Nesse ponto, é comum crer que o principal fator para a separação, nesse e em outros casos, é o bokeh (a intensidade e natureza do desfoque), mas o contraste luminoso ainda desempenha o papel principal. Bokeh nem pós-processamento algum podem consertar um fundo problemático. Eles só atenuam o problema.

Listras

Parque Tanguá, Curitiba, Paraná, 2009

Já era hora de falar sobre a foto do cabeçalho deste blog. Ela foi feita no segundo piso do mirante do parque Tanguá, em Curitiba, que tem formato semi-circular e é margeado por essas colunas. Este era um dia em que tinha saído exclusivamente para fotografar sozinho, e estava mentalmente um pouco perturbado, o que para mim favorece o abstracionismo, pela sua natureza introspectiva.

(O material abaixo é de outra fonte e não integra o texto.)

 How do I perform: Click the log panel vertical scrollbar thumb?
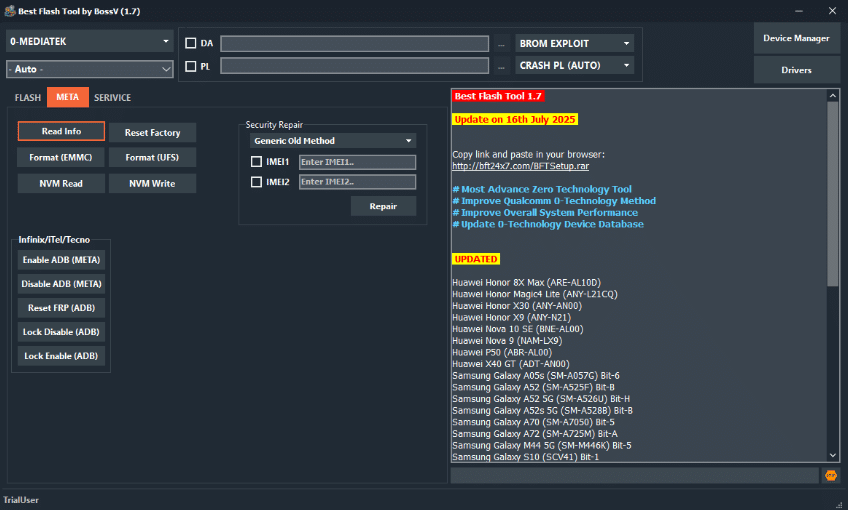coord(833,190)
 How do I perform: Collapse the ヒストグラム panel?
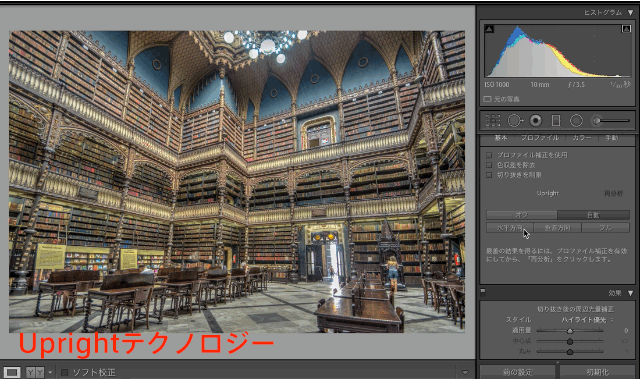coord(631,13)
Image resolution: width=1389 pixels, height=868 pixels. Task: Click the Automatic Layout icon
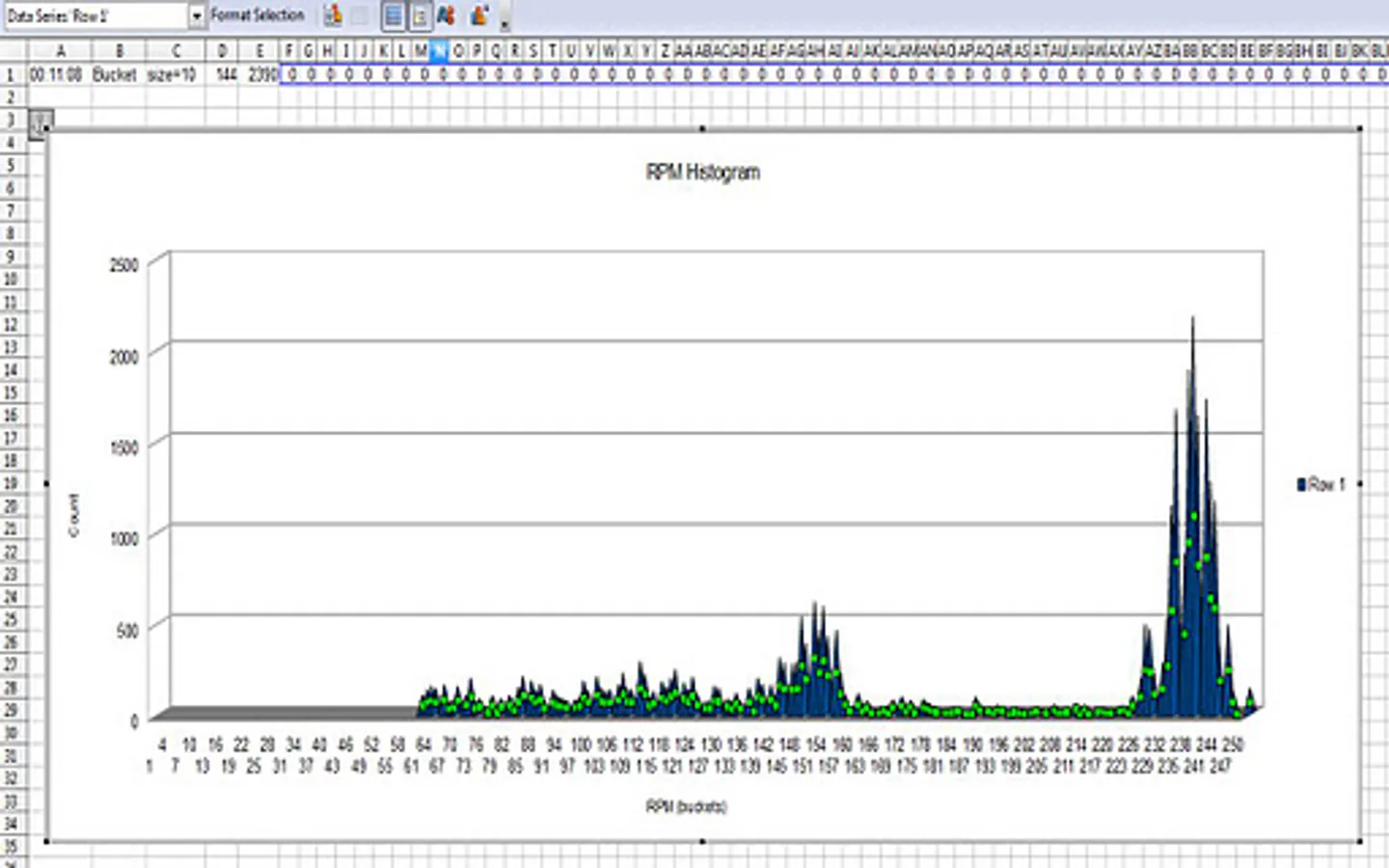pyautogui.click(x=478, y=15)
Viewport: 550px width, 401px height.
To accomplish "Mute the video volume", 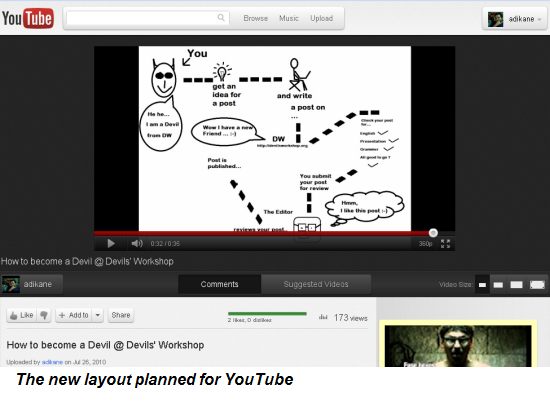I will coord(137,243).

Colunas são elementos arquitetônicos muito explorados, pela geometria e pelo ritmo sempre presente (afinal, é comum elas se apresentarem em conjunto, com espaçamento uniforme), além de definir formas com facilidade, uma vez que atuam como anteparos para a luz e quase sempre estão em uma distância razoável de outros elementos que refletem a luz de volta em sua face não-iluminada.

Neste caso, as colunas tinham uma incomum base retangular, o que substitui o comum degradê no corpo da coluna entre a sombra e a parte iluminada por uma transição aguda entre duas faces planas. Neste dia, no meio da tarde, o sol estava à esquerda, relativamente baixo, em tal ângulo que permitiu a formação da transição suave sob a forma de listras entre as sombras absolutas, na parte superior, e o chão. Assim, horizontalmente as transições tonais são abruptas e definidas, enquanto que verticalmente se apresenta a dicotomia claro-escuro em duas pesadas massas, ligada pelas listras, conciliando-as levemente. Ao focar a atenção nas listras, perde-se a referência tridimensional representada por elas, que se tornam sombras imateriais chapadas, desprovidas de perspectiva.

Inclinei a câmera de modo a enquadrar a porção que interessava das colunas, além de, como no caso dos triângulos na estrada, afastar o observador da percepção figurativa da cena e introduzir uma certa tensão. A escolha de distância focal (24mm em fator de crop 1,5) foi baseada nas curvas resultantes das partes superiores e inferiores das colunas: uma grande-angular maior teria revelado um pouco mais do fim da curva (onde ela é mais acentuada) e uma normal ou meia-tele resultaria em curvas suaves demais (somente a porção central da foto acima). A altura passou por ajustes finos até que ambas as curvas parecessem simétricas.

A poça d’água, na ocasião, me incomodou bastante, mas achei que procurar outra parte seria em vão: havia poças por todo lado, e o ângulo da luz já seria diferente. Posteriormente, após revelar o RAW e fazer a conversão p&b, vi que a poça não apresentou contraste excessivo, evitando que roubasse a atenção da abstração em si. De fato, passei a gostar dela, pois acabou se alojando de maneira elegante na posição de elemento do segundo momento (só é percebida pela varredura secundária do olho), funcionando como uma pequena quebra, como um pequeno chamado de volta ao figurativismo, trazendo o observador de volta.

Finalmente, um terceiro momento, o qual me passou despercebido na ocasião, são as listras não das colunas à direita, mas das colunas à esquerda, com transições muito mais suaves e sem ritmo, mas ainda listras, sombras etéreas.